In der Debatte war schon deutlich geworden, dass die Unterstützer*innen der Gegenseite im damaligen Fraktionskampf tatsächlich unterschiedliche politische Positionen zu den verschiedenen Fragen einnahmen – der Kitt, der sie zusammenhielt, war die Opposition gegen uns. Unsere Warnungen, dass sie durch diesen unpolitischen Block die nächsten Spaltungen bzw. eine föderalistische Entwicklung vorbereiten, haben sich bestätigt. Sektionen und Gruppen in Griechenland, Zypern, Türkei, Schweden und Taiwan haben die ISA verlassen – zum Teil ging es um Differenzen zu Perspektiven, zur Frage von Identitätspolitik und dem Organisationsaufbau der Internationale. Man hört, dass sich mittlerweile zwei faktische Blöcke innerhalb der ISA herausgebildet haben, die wachsende Differenzen haben.

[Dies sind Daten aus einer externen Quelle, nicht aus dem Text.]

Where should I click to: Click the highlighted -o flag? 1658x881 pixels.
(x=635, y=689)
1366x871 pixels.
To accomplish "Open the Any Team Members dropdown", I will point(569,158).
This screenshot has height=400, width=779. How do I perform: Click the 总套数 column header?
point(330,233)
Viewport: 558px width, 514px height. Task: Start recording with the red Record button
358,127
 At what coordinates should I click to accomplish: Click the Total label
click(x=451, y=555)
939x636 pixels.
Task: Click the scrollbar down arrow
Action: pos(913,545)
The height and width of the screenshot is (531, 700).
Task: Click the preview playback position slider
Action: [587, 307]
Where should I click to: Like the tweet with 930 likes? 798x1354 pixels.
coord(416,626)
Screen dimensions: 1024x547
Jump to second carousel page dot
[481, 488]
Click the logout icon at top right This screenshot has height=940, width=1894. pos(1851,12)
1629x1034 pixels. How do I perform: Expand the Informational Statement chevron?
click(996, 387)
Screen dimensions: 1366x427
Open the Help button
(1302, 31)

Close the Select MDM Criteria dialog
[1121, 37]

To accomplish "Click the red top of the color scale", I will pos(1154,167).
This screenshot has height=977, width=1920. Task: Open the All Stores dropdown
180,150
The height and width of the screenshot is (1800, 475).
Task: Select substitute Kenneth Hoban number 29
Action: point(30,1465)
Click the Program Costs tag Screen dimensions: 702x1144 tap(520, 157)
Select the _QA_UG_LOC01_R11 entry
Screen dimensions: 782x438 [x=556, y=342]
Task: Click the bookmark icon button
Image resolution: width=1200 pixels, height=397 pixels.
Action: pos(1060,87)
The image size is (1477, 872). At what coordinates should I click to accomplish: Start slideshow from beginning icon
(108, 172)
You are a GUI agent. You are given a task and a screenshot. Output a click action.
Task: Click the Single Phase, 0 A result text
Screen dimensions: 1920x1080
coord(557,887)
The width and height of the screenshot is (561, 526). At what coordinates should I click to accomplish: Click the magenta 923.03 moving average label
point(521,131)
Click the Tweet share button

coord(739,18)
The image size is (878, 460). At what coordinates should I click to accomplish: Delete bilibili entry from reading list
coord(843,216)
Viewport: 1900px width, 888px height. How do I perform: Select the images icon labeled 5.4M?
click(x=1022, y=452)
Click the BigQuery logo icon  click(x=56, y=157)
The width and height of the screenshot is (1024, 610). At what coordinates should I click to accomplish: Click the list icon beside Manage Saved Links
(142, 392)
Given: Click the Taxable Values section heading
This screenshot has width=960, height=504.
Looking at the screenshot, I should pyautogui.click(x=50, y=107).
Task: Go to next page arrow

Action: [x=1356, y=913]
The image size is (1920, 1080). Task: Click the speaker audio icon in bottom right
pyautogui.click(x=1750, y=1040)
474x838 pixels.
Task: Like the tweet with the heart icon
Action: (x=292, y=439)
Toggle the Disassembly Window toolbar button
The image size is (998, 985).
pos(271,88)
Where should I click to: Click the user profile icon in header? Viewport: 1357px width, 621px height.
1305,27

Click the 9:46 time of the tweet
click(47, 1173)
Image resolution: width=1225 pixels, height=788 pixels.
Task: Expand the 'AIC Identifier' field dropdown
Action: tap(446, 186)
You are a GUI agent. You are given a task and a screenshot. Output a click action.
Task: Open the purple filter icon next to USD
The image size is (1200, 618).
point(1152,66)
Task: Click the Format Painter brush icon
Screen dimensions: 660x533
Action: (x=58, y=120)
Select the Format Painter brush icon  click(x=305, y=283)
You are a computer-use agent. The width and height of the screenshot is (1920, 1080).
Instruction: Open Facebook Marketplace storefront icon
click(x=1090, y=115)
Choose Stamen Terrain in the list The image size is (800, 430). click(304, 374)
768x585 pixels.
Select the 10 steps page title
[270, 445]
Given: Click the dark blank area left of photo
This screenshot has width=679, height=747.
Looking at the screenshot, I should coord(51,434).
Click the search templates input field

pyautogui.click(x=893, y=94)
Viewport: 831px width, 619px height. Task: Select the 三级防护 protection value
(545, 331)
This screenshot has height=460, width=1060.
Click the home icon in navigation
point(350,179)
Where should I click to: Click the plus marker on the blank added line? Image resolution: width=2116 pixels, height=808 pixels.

Zuletzt hat mit Albert Kropf ein führendes ISA-Mitglied aus Österreich den Weg zurück ins CWI gefunden und seine damalige Entscheidung als Fehler bilanziert. Das ist sehr ermutigend und wenn es kritische ISA-Mitglieder gibt, die ähnliche Erfahrungen nach der Spaltung gemacht haben, laden wir sie herzlich zur Diskussion mit uns ein. Für die Sol und das CWI war die Fraktionsauseinandersetzung wie ein Wetzstein, auf dem wir Programm und Methode schärfen konnten. Wir wurden organisatorisch zurückgeworfen, aber politisch wurden wir vorbereitet auf all das, was seitdem kam: Corona-Pandemie, Wirtschaftskrise, Ukraine-Krieg oder nun der Krieg im Nahen Osten. Dass wir intakt geblieben sind, ist also kein Zufall.